- [WHAT IS BEING ASKED]: Print out the entries, word for word.

----- RECORDS TO PROCESS

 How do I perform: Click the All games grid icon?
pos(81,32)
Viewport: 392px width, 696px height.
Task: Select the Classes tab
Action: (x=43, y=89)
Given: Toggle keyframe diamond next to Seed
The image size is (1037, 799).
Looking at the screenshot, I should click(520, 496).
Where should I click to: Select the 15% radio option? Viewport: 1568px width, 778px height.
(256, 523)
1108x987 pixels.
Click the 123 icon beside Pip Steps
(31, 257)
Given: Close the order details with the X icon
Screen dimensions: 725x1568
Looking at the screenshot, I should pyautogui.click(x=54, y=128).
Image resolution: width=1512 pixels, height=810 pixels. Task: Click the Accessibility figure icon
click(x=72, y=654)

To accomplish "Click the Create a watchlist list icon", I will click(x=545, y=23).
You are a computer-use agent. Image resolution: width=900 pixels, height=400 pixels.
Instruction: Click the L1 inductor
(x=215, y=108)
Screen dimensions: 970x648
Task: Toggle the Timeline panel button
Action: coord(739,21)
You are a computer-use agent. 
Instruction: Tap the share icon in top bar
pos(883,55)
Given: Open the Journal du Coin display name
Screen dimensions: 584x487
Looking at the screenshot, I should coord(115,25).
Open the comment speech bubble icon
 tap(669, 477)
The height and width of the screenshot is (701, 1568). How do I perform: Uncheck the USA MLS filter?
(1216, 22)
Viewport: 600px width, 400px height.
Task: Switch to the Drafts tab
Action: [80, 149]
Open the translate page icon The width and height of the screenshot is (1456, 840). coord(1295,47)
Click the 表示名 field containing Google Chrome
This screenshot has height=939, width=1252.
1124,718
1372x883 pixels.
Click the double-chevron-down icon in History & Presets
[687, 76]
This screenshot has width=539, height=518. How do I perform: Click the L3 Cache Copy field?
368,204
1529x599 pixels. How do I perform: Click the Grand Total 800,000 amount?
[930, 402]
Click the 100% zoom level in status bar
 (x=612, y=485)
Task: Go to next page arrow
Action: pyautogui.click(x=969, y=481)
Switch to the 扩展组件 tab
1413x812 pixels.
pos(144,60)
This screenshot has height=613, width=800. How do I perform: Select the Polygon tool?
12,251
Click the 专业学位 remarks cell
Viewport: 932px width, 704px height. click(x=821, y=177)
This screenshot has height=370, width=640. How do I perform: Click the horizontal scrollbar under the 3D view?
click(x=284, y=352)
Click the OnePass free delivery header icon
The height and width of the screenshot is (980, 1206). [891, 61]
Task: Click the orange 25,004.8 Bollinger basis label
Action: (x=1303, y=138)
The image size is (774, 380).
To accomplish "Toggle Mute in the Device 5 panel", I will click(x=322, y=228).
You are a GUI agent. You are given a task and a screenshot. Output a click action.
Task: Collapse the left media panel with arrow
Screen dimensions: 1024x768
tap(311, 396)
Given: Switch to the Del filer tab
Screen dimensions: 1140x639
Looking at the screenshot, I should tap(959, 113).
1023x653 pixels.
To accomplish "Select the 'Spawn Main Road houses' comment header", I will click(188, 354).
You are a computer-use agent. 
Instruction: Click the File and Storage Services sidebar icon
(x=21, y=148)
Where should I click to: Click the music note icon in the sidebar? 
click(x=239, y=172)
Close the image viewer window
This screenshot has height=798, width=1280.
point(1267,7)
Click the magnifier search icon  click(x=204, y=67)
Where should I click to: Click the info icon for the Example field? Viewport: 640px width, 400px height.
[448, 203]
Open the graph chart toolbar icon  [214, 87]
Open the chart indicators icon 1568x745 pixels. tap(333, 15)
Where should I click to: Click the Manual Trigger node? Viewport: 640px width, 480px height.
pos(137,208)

----------

- [EXPECTED ANSWER]:
 How do I perform: Click the All games grid icon?
pos(81,32)
Viewport: 392px width, 696px height.
Task: Select the Classes tab
Action: (x=43, y=89)
Given: Toggle keyframe diamond next to Seed
The image size is (1037, 799).
Looking at the screenshot, I should click(520, 496).
Where should I click to: Select the 15% radio option? Viewport: 1568px width, 778px height.
(256, 523)
1108x987 pixels.
Click the 123 icon beside Pip Steps
(31, 257)
Given: Close the order details with the X icon
Screen dimensions: 725x1568
Looking at the screenshot, I should pyautogui.click(x=54, y=128).
Image resolution: width=1512 pixels, height=810 pixels. Task: Click the Accessibility figure icon
click(x=72, y=654)

To accomplish "Click the Create a watchlist list icon", I will click(x=545, y=23).
You are a computer-use agent. Image resolution: width=900 pixels, height=400 pixels.
Instruction: Click the L1 inductor
(x=215, y=108)
Screen dimensions: 970x648
Task: Toggle the Timeline panel button
Action: coord(739,21)
You are a computer-use agent. 
Instruction: Tap the share icon in top bar
pos(883,55)
Given: Open the Journal du Coin display name
Screen dimensions: 584x487
Looking at the screenshot, I should coord(115,25).
Open the comment speech bubble icon
 tap(669, 477)
The height and width of the screenshot is (701, 1568). How do I perform: Uncheck the USA MLS filter?
(1216, 22)
Viewport: 600px width, 400px height.
Task: Switch to the Drafts tab
Action: [80, 149]
Open the translate page icon The width and height of the screenshot is (1456, 840). coord(1295,47)
Click the 表示名 field containing Google Chrome
This screenshot has height=939, width=1252.
1124,718
1372x883 pixels.
Click the double-chevron-down icon in History & Presets
[687, 76]
This screenshot has width=539, height=518. How do I perform: Click the L3 Cache Copy field?
368,204
1529x599 pixels. How do I perform: Click the Grand Total 800,000 amount?
[930, 402]
Click the 100% zoom level in status bar
 (x=612, y=485)
Task: Go to next page arrow
Action: pyautogui.click(x=969, y=481)
Switch to the 扩展组件 tab
1413x812 pixels.
pos(144,60)
This screenshot has height=613, width=800. How do I perform: Select the Polygon tool?
12,251
Click the 专业学位 remarks cell
Viewport: 932px width, 704px height. click(x=821, y=177)
This screenshot has height=370, width=640. How do I perform: Click the horizontal scrollbar under the 3D view?
click(x=284, y=352)
Click the OnePass free delivery header icon
The height and width of the screenshot is (980, 1206). [891, 61]
Task: Click the orange 25,004.8 Bollinger basis label
Action: (x=1303, y=138)
The image size is (774, 380).
To accomplish "Toggle Mute in the Device 5 panel", I will click(x=322, y=228).
You are a GUI agent. You are given a task and a screenshot. Output a click action.
Task: Collapse the left media panel with arrow
Screen dimensions: 1024x768
tap(311, 396)
Given: Switch to the Del filer tab
Screen dimensions: 1140x639
Looking at the screenshot, I should tap(959, 113).
1023x653 pixels.
To accomplish "Select the 'Spawn Main Road houses' comment header", I will click(188, 354).
You are a computer-use agent. 
Instruction: Click the File and Storage Services sidebar icon
(x=21, y=148)
Where should I click to: Click the music note icon in the sidebar? 
click(x=239, y=172)
Close the image viewer window
This screenshot has height=798, width=1280.
point(1267,7)
Click the magnifier search icon  click(x=204, y=67)
Where should I click to: Click the info icon for the Example field? Viewport: 640px width, 400px height.
[448, 203]
Open the graph chart toolbar icon  [214, 87]
Open the chart indicators icon 1568x745 pixels. tap(333, 15)
Where should I click to: Click the Manual Trigger node? Viewport: 640px width, 480px height.
pos(137,208)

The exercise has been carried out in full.